Conversations with Clinicians: Lauren Calzolaio
Lauren Calzolaio, PT, DPT
Current Physical Therapy Setting
Outpatient clinic specializing in PT for Broadway performers
DPT Program Attended
Today, we sit down with Lauren Calzolaio, PT, DPT, to discuss her journey as a physical therapist and her specialty in working with Broadway performers.
Why did you decide to become a physical therapist?
Back in college, I was a dance major. I wanted to try my hand at professional dancing after graduating, but I knew I wanted to pursue a different major in addition to dance to set myself up for another career. I also witnessed my peers in the dance department suffer through injuries without knowing where to receive proper care.

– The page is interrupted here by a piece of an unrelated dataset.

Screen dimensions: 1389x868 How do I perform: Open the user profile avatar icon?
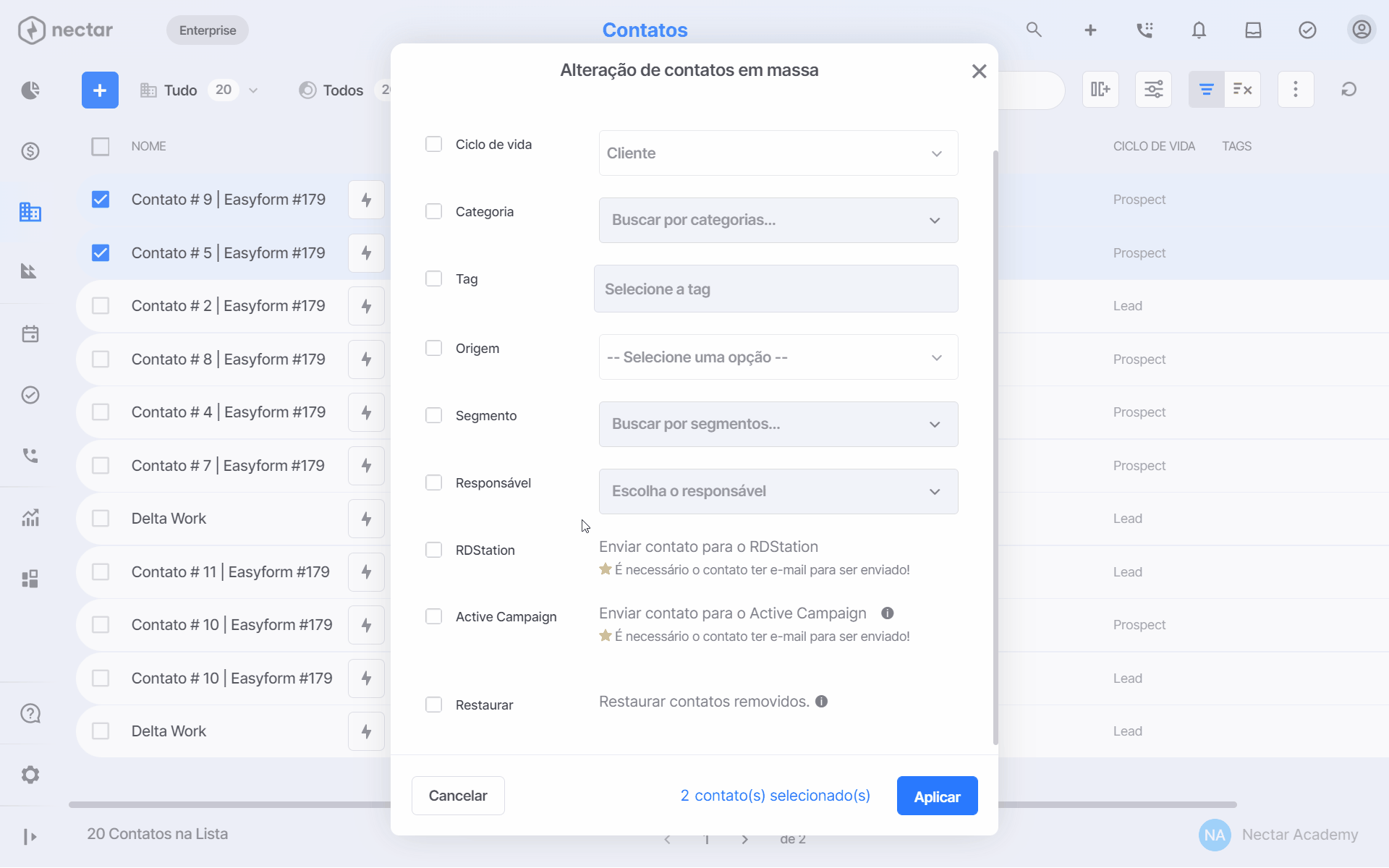coord(1362,30)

During the summer before my junior year, I completed an internship at the Harkness Center for Dance Injuries. It was my first foray into the world of physical therapy and taught me about the numerous ways to help performers, particularly those who are underserved and uninsured. I decided that I wanted to pursue this path, one that combines science and art and allows me to help people.
What made you choose the physical therapy school that you ultimately attended?
Columbia offers two electives related to dance medicine (Performing Arts PT and Foot and Ankle) and also has numerous internships offering performing arts PT, not to mention its prime location in NYC, a major hub for performers.
What were the most challenging and rewarding parts of physical therapy school?
The volume of information and the speed at which you were expected to ingest it was certainly the most challenging. The most rewarding part was the friends that I made and still have. We made it through together!
How did you decide to work in the outpatient physical therapy setting?
Inpatient and outpatient are quite different. During my outpatient clinicals, I enjoyed the diagnostic process and autonomy. I found my inpatient clinical to be rewarding in that I was progressing patients but I found the chart review process to be a bit cloudy. This was partly because I was new to it, but the reason that a patient goes to the hospital and what we are treating them for are not super related. A patient may have cancer and had surgery, but the point of PT in an inpatient setting is to assess function of daily activities. Outpatient PT is more specific to individual joints and joint motions. For example, a patient may come to me with knee pain during walking, releve and jumping and I will need to not only return them to walking (daily function) but also to work duties.
Why did you decide to specialize in working with dancers? What’s your favorite aspect of working with the dancing population?
By far my favorite thing is that my patients actually do the home exercise program I give them. They are also really good at providing me with specific information about when pain occurs and what they tried to do to help it. It makes it easier to guide them in personalized treatment.
What’s one thing you know now that you wish you had known as a physical therapy student?
The amount of time spent at school (class/labs) is a lot. I do wish I had chosen a place to live a bit further from campus so that I could enjoy a slightly different neighborhood on my commute to school.
What’s one piece of advice you would like to share with future physical therapists?
Make good study guides for yourself! Break it down by joint and diagnosis based on what you learn in your slides. I wish I had been more organized so I had a clear reference when doing my clinicals. Also (I know, I’m over the limit), Ask Questions! Do. Not. Hesitate. Even if you think you sound dumb. Try to answer the question yourself but if you are unsure of the “why” for whatever you are doing or seeing during treatment, you need to ask your CI. It will show that the cogs are turning and you are aware of limitations in your current knowledge.